GitLab: Uses the GitLab API with merge request creation. Supports approval rules, MR templates, and GitLab CI integration.
Bitbucket: Uses the Bitbucket Cloud/Server API. Supports pull request creation with default reviewers.
Azure DevOps: Uses the Azure DevOps Services REST API. Supports PR creation with required reviewers, work item linking, and branch policies.

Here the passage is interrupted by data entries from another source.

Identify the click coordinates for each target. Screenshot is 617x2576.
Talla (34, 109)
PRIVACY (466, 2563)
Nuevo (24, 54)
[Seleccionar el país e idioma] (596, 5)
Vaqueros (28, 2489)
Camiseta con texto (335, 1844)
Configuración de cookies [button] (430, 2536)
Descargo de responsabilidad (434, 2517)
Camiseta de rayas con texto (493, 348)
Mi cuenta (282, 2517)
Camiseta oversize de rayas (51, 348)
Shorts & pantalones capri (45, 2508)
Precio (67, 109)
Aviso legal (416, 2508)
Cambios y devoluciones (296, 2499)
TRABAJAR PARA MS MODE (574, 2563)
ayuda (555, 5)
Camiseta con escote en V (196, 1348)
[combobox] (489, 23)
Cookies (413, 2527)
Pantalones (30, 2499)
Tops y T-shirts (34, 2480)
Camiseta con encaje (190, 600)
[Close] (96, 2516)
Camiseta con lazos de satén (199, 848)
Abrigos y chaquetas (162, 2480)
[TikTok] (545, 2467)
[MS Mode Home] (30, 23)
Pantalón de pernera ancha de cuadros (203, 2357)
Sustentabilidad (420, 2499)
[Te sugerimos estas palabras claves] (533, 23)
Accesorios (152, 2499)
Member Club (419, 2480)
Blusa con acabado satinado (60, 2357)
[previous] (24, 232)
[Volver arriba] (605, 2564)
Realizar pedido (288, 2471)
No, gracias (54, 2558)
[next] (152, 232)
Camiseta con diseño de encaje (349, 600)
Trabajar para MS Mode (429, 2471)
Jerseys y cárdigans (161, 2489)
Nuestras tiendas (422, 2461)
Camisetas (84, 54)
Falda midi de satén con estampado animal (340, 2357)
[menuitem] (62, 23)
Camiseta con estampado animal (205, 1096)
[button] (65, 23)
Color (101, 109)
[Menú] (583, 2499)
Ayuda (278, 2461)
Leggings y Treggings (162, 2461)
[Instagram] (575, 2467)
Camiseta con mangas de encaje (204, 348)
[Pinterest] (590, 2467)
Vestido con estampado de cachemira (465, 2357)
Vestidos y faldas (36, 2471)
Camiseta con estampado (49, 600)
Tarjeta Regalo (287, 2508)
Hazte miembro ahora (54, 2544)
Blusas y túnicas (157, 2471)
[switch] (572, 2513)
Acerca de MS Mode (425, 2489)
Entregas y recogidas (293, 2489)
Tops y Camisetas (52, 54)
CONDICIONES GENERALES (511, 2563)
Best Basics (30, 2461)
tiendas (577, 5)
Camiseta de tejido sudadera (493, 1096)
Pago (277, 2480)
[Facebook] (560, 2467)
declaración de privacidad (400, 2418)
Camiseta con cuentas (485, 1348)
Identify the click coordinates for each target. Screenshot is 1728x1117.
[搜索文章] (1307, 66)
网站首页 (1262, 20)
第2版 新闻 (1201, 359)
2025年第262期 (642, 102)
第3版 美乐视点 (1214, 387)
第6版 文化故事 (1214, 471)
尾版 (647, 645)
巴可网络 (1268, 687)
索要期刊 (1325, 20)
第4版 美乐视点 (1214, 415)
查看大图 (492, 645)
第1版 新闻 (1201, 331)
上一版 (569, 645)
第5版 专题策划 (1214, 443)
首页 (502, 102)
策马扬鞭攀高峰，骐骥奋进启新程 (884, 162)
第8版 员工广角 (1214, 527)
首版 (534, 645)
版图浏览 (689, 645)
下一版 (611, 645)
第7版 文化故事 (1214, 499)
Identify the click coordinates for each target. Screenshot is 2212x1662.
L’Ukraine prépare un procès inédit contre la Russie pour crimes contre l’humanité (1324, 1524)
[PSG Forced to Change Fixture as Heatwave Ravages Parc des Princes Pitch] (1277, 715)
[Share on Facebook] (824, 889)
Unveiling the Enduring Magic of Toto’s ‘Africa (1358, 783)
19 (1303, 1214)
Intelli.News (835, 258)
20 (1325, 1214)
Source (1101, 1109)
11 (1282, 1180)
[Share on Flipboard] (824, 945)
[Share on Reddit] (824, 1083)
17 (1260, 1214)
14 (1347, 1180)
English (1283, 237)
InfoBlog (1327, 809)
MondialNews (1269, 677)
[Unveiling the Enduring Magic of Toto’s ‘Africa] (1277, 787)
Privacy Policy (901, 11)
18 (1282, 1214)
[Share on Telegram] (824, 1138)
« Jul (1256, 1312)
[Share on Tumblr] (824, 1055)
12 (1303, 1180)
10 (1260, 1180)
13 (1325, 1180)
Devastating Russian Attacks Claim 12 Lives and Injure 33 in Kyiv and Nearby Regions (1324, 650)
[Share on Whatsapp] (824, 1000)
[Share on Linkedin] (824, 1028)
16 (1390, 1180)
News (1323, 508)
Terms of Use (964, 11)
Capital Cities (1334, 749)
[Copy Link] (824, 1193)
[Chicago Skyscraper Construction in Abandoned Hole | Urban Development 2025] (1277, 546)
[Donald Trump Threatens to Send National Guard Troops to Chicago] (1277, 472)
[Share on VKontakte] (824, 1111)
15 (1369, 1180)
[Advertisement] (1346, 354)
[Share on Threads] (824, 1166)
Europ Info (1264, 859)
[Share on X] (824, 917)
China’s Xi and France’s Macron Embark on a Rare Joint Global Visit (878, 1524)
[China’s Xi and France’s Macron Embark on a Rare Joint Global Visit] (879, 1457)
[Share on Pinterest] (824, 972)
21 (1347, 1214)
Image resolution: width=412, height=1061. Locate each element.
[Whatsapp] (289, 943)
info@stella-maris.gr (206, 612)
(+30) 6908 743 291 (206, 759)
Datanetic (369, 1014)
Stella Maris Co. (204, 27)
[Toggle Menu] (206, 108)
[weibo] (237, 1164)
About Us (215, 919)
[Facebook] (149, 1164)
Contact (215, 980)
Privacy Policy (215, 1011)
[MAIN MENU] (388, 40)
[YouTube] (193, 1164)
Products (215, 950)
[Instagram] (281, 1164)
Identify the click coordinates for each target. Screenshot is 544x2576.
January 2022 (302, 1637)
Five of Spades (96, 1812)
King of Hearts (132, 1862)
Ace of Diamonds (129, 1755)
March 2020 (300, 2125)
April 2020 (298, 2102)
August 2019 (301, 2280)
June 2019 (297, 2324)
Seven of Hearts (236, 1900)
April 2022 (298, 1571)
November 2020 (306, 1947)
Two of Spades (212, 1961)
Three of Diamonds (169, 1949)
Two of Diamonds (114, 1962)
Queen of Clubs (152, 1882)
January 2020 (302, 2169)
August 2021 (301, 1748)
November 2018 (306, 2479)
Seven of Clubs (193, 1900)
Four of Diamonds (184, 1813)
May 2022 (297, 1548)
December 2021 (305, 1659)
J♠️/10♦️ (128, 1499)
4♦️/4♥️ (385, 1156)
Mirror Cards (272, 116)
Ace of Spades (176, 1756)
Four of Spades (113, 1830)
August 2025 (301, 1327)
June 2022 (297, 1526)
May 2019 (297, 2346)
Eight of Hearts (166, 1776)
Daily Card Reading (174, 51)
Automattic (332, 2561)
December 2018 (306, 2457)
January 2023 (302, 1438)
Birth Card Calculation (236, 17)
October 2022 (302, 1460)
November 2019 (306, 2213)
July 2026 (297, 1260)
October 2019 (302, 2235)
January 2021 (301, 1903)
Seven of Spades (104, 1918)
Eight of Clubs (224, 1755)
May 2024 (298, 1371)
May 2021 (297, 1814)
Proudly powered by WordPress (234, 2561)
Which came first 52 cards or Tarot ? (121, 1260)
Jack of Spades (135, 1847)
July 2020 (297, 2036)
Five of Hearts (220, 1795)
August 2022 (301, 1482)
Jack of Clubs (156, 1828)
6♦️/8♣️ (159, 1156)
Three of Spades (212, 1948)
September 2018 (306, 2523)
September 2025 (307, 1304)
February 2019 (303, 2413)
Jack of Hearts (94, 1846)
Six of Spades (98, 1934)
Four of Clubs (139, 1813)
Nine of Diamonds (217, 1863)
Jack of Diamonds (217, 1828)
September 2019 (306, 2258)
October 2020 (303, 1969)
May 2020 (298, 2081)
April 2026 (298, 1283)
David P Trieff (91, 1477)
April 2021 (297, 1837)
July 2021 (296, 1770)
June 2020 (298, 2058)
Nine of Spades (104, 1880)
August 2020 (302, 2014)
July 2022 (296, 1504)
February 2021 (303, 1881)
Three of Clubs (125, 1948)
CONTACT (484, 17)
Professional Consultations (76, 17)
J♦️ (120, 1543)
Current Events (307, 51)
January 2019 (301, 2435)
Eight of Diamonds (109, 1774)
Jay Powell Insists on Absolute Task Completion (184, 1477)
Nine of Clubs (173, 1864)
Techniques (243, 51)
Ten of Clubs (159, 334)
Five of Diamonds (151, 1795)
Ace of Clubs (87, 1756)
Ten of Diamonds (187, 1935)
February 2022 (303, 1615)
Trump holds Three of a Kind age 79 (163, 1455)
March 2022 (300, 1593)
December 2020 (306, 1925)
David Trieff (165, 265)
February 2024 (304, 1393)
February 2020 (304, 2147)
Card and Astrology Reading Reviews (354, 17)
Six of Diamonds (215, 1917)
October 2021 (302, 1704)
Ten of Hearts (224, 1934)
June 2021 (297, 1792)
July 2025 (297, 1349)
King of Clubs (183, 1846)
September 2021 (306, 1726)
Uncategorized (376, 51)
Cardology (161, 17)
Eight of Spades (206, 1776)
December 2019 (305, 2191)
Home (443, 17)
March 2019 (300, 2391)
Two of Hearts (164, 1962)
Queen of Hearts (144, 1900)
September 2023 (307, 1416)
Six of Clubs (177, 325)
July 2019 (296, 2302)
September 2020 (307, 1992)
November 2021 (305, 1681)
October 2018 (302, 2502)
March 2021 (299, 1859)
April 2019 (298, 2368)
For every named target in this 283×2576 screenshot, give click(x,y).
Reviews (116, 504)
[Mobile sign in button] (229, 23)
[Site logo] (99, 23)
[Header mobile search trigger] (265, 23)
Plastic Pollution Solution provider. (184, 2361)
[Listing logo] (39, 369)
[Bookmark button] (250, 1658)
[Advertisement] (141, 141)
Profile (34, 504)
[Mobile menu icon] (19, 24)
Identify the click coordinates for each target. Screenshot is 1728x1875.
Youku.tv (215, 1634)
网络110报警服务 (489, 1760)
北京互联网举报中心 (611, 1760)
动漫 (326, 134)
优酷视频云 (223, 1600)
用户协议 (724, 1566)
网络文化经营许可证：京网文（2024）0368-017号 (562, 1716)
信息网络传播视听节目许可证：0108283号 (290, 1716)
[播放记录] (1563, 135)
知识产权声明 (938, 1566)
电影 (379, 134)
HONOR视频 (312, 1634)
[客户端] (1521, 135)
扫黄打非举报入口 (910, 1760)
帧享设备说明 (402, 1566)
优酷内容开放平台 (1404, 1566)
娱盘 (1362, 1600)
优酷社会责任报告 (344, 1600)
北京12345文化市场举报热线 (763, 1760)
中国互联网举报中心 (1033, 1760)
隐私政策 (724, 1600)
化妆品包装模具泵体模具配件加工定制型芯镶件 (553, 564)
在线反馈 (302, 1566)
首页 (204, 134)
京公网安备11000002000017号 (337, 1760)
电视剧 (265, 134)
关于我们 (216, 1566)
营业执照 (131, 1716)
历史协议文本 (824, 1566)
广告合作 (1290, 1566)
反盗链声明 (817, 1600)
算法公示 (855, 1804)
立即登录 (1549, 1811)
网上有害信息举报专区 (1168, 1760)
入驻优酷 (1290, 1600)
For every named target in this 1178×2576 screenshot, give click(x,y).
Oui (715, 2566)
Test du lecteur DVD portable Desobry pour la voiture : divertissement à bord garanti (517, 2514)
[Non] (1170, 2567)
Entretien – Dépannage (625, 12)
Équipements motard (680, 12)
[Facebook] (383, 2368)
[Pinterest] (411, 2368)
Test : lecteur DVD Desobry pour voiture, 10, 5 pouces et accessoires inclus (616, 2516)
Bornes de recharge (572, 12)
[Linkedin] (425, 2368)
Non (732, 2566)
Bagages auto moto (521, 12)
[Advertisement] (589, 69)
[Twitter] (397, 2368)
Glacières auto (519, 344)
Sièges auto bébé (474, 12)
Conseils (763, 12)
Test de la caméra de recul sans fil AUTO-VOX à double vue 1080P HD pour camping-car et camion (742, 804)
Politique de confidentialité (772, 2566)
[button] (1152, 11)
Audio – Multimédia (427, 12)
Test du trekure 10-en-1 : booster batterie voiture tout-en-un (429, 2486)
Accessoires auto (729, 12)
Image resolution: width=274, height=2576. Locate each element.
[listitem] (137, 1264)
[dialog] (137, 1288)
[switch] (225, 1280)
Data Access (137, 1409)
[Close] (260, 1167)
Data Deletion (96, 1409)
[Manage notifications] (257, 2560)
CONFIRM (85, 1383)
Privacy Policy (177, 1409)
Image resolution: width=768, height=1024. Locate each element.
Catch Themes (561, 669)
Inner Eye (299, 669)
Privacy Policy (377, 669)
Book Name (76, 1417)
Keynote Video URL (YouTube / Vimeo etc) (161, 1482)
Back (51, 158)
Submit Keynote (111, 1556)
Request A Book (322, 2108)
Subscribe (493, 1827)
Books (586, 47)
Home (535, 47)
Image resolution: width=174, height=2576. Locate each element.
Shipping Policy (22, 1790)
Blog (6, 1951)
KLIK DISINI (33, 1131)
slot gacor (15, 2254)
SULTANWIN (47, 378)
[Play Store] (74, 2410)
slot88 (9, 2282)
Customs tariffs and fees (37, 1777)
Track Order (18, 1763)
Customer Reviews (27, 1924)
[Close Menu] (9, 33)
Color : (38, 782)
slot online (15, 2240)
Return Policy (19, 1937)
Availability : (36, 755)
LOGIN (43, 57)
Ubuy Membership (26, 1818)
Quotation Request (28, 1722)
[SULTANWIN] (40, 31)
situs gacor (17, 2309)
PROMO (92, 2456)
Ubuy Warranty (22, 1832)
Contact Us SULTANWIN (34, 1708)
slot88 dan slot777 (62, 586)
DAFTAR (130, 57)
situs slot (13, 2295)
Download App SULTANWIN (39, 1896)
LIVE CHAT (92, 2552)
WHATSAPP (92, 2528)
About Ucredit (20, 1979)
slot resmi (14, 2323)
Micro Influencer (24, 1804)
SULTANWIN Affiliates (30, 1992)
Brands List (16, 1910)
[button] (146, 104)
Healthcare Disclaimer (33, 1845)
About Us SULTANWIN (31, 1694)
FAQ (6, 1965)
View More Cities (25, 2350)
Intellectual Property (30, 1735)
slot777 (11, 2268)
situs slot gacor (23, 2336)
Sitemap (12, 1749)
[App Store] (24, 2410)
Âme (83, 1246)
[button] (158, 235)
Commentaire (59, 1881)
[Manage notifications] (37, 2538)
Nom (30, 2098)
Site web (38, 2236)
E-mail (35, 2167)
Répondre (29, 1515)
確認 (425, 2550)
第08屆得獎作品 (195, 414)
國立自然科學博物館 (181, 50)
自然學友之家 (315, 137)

What the Generated PR Looks Like

Each AI Janitor PR follows a consistent template designed for quick human review. Here's a typical example:

markdown

## 🤖 AI Janitor: Remove stale flag `show-new-checkout`

### Flag Details
- **Flag key:** `show-new-checkout`
- **Category:** Release
- **Created:** 2026-01-15 (89 days ago)
- **Last evaluated:** 2026-03-01 (43 days ago)
- **Staleness threshold:** 14 days
- **Confidence score:** 92/100

### Changes Made
- Removed flag check in `src/checkout/CheckoutPage.tsx:42`
- Simplified conditional: if/else → single code path (enabled variant kept)
- Removed flag key constant from `src/config/flags.ts`
- Removed associated test case

### Impact Analysis
- **Dead code removed:** 34 lines
- **Test cases removed:** 1 (stale — testing disabled path)
- **Dependencies:** None
- **Breaking change:** No

### Verification
- ✅ Both enabled and disabled paths analyzed
- ✅ Test coverage maintained for remaining code path
- ✅ No other flags reference this code

*This PR was automatically generated by the FeatureSignals AI Janitor.
Please review carefully before merging.*

Human-in-the-Loop: The Critical Safeguard

We designed the AI Janitor with a firm principle: the AI proposes, the human decides. The system never merges PRs automatically, even for the highest-confidence removals. Every PR must be reviewed and merged by a team member with write access to the repository. This isn't a technical limitation — it's a deliberate design choice. Feature flags sometimes have non-obvious side effects that only the team that wrote them understands, and no LLM can fully capture that context.

Getting Started

Connect your Git provider: In the FeatureSignals dashboard, navigate to Settings → Integrations and link your GitHub, GitLab, Bitbucket, or Azure DevOps account.
Configure your LLM provider: Choose your preferred provider and provide an API key (or configure a self-hosted endpoint).
Set staleness thresholds: Adjust the default thresholds if your team's release cadence differs from the defaults.
Enable AI Janitor: Toggle it on per project. The first scan runs within 24 hours.
Review the first batch: Check the dashboard for flagged flags and review the first PRs the Janitor opens.

💡

Tip

Start with the AI Janitor in 'suggest' mode (no auto-PRs) for the first week. This lets you calibrate the confidence thresholds and provider selection before the system starts opening PRs automatically.